Ганичек на похороны не приехал, но прислал Алву Земец на своём фургоне. И вместе с ней - коробки с глюкозой и физраствором, капельницу, кардиограф, энцефалограф и тонометр, парочку миниатюрных вибромассажёров, а также огромный тюк списанного больничного белья – «от себя лично». Оборудование в дом заносил шофёр Ганичека и распаковывал  под руководством Алвы, а потом затаскивал его в новоиспеченные «больничные палаты». На эту работу ушло не менее часа.

Виктор был почему-то чрезвычайно рад видеть девушку, её искренне сочувствующее лицо, ласковые глаза. Она была совершенно не похожа на девушек его университета и тем более – на его сестёр. Почему не похожа – он затруднялся определить.

- Вы останетесь на поминки? – спросил он её.

- Вряд ли. Ведь я не только работаю и учусь в институте, но летом - ещё и на всяческих курсах. Дядя не даёт расслабляться и не делает поблажек – я делаю больше практических работ и курсовых, чем все мои сокурсники, вместе взятые. Да ещё и начало учебного года скоро. Нельзя ни упустить время, ни отстать ни на йоту. Я хочу стать хорошим врачом, Виктор.

- Даже если я лично вас попрошу, Алва? И потом, вы должны мне показать, как пользоваться этими хитрыми приборами.

- Ничего хитрого, - мягко улыбнулась Алва уголками губ, отчего её глаза сузились, а на щеках обозначились ямочки. – Вам когда-нибудь делали электрокардиограмму?

- Нет.

- А электроэнцефалограмму?

- Тоже нет.

- И давление не мерили?

- Представьте себе, нет.

- Вы счастливый человек. Конечно, покажу.

Виктор повёл её в «больничную палату». Алва вошла в комнату к спящему Кристину мягким, кошачьим шагом, принялась распаковывать приборы и устанавливать их.

- Это простенькие приборы, но чуткие. Дядя покупал их на свои деньги. Обнажите верхнюю половину туловища.

- Э… то есть, зачем? – Виктор опешил и взялся за верхнюю пуговицу чёрной рубашки.

- Да не свою. Вашего пациента. Вот так. Смотрите.

Алва умело опутала Кристина многочисленными проводочками – он не шелохнулся.

- Теперь подключаем – видите, побежали импульсы.

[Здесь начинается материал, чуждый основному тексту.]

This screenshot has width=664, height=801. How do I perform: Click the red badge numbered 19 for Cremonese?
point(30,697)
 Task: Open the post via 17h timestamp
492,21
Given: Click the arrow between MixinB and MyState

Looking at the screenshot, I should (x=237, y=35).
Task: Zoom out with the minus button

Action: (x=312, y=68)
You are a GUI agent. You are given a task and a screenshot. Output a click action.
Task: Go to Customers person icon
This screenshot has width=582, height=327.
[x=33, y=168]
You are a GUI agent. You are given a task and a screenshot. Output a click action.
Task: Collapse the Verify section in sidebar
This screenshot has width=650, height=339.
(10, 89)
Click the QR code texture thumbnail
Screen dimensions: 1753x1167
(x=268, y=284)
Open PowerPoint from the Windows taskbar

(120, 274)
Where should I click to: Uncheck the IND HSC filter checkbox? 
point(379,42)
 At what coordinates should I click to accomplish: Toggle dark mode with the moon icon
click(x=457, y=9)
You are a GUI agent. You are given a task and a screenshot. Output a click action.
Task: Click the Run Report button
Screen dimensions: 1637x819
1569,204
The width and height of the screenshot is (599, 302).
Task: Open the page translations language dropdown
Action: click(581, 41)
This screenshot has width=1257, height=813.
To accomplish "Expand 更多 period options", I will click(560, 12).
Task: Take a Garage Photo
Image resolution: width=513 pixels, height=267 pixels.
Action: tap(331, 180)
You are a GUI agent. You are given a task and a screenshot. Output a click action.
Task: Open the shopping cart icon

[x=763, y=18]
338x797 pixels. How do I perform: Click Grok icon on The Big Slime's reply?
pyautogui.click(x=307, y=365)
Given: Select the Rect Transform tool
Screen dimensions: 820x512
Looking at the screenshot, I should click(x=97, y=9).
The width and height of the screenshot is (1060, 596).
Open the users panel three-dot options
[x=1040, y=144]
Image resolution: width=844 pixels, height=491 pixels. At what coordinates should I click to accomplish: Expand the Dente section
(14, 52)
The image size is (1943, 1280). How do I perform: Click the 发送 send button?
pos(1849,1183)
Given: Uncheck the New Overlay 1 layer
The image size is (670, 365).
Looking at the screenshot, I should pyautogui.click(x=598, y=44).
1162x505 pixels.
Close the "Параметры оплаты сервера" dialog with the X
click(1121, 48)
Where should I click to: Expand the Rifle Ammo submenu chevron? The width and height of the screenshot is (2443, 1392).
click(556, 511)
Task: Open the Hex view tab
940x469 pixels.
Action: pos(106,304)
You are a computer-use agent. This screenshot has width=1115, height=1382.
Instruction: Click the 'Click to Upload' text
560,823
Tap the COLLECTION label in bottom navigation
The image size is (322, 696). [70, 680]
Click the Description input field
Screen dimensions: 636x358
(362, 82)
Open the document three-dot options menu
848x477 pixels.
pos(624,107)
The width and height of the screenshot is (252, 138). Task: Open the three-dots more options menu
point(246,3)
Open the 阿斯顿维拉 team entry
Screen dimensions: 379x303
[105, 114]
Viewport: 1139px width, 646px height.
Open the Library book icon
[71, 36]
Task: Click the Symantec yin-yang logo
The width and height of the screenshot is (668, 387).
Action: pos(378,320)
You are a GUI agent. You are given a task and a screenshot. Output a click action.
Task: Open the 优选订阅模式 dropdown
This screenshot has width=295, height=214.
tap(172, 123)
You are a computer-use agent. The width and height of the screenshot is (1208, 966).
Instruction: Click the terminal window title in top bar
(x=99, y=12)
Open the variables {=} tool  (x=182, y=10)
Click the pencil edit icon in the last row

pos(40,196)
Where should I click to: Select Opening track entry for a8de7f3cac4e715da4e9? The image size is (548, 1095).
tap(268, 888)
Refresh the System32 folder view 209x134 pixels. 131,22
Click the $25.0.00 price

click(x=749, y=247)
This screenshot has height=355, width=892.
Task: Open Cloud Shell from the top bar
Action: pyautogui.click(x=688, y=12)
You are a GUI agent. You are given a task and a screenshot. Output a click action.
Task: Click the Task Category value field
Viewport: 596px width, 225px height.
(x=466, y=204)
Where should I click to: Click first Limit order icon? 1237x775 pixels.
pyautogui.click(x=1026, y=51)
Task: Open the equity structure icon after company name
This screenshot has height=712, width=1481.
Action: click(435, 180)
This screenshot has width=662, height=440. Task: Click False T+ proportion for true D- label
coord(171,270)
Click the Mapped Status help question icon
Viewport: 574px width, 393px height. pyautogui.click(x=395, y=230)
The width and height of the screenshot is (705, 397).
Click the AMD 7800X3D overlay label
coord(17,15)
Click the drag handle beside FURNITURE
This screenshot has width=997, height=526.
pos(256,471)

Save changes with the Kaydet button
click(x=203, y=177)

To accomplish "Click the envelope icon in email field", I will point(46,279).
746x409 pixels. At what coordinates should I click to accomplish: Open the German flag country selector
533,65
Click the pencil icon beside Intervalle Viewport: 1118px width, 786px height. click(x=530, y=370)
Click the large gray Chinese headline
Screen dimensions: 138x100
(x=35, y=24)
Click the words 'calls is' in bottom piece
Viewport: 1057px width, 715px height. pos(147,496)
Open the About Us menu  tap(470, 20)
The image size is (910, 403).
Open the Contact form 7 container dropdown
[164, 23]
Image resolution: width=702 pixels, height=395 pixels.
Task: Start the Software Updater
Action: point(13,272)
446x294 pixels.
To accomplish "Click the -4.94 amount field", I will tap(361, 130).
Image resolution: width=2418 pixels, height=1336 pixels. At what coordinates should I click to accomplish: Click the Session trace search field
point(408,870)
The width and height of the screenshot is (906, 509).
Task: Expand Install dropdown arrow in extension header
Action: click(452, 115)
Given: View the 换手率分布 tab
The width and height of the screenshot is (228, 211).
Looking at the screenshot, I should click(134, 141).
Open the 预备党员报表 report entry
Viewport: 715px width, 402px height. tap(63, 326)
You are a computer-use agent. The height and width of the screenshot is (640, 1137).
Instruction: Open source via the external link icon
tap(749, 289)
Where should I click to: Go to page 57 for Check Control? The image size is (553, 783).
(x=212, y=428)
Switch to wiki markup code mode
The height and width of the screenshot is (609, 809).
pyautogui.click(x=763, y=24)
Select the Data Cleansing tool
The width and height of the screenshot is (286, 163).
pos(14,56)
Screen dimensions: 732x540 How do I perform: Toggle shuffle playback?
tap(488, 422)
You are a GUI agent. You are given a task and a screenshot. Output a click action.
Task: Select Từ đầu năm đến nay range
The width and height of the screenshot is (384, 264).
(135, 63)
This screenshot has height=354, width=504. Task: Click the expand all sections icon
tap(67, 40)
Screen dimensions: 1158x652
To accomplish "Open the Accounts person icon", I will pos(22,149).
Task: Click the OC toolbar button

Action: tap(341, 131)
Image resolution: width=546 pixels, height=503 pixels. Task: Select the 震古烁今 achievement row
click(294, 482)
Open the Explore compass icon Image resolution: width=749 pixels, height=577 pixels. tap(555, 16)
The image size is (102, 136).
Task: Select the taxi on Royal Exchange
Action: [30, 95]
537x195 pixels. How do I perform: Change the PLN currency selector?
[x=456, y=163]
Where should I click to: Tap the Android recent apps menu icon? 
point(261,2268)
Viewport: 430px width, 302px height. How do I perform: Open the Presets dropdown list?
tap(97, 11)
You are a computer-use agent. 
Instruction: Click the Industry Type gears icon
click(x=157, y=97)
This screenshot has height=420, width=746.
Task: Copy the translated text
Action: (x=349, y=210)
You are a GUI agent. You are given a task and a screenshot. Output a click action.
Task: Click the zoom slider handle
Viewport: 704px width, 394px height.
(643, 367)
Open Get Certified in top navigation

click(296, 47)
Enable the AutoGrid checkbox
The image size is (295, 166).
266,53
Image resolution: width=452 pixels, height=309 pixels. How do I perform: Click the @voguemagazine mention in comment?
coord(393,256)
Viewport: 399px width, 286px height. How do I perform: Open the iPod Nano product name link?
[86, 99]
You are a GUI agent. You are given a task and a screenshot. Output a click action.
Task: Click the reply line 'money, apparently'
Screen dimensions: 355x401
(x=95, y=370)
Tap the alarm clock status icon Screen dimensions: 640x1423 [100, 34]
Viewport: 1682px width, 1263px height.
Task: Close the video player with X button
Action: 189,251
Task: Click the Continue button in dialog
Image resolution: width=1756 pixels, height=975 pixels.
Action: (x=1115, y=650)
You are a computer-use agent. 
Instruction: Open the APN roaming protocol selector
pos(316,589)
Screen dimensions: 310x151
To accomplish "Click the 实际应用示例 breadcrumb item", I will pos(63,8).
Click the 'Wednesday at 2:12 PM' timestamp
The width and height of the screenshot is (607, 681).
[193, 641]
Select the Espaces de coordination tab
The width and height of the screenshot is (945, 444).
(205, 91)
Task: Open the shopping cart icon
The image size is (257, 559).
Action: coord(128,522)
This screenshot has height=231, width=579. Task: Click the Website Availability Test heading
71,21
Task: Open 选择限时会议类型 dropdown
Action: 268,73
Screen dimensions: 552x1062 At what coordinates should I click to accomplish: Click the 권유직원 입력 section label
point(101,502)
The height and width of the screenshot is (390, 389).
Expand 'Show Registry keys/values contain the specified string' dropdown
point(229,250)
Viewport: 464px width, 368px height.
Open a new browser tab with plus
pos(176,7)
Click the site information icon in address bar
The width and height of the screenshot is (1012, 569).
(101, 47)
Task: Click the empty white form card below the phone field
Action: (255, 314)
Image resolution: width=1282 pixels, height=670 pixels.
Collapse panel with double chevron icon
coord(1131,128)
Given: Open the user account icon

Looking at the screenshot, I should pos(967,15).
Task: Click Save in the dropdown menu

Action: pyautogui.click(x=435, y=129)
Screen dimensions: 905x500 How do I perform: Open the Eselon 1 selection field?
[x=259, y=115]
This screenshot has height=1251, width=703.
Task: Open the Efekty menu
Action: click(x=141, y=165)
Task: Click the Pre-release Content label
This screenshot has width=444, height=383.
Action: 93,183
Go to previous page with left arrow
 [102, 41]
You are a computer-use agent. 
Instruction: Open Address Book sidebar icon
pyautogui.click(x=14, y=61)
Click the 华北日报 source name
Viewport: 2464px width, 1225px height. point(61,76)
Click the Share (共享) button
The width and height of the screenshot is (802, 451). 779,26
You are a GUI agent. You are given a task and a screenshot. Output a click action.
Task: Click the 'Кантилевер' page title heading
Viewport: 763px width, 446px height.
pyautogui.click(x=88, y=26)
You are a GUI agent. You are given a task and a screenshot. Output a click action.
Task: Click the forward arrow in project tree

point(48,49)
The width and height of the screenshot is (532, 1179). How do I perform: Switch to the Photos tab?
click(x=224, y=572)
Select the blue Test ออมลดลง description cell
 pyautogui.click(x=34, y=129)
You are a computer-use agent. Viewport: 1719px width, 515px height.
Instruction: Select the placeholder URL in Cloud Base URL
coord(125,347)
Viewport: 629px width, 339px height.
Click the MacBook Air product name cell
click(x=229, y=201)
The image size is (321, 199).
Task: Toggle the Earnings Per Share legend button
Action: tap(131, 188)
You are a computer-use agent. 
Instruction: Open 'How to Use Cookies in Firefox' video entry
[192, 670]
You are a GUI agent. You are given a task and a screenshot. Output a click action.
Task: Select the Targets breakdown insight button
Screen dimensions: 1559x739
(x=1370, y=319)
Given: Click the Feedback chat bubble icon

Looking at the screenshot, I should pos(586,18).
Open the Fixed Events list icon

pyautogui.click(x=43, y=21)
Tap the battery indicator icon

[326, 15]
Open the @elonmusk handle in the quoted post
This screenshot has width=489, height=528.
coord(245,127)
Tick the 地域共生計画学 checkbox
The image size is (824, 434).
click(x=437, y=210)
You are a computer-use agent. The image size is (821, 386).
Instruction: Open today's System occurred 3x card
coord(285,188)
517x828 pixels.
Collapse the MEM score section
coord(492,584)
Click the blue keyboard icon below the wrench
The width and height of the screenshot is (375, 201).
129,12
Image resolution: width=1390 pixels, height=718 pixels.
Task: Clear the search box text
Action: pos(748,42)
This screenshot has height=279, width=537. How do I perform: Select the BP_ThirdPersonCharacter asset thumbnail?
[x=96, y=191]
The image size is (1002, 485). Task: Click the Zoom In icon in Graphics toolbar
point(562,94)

Ваш пациент словно находится в «режиме замедления». Иначе – просто спит. Нормальный здоровый сон.

- Нормальный здоровый? – озадаченно переспросил Виктор, но Алва не обратила внимания на его удивление.

- Сейчас мы смерим артериальное давление.

Опять ловкие, умелые движения. Чёрный рукав затянут, воздух накачан, прибор пискнул, спуская воздух, заморгали и установились цифры.

- Видите? Вот это верхнее давление, систолическое, это – нижнее, диастолическое, сердечное. Сто шестьдесят на сто. Давление высоковато, небольшая тахикардия, но и это естественно и не фатально. Нужно следить за ним. Точно так же обследуете и двух других.

Виктор кивал, пытаясь осмыслить данные. Нормальный, здоровый сон. У зомбированного слуги с зависимостью? А, собственно, каким должен был быть сон у зависимого? В записях отца об этом ни слова. В его архивах – только ход и результаты лабораторных гематологических исследований. Наверное, медицинские карты исследованных слуг следует искать в архивах больницы – если они и все прочие следы недозволенных исследований после исчезновения Мендесов не были уничтожены, дабы уберечь больницу от погрома.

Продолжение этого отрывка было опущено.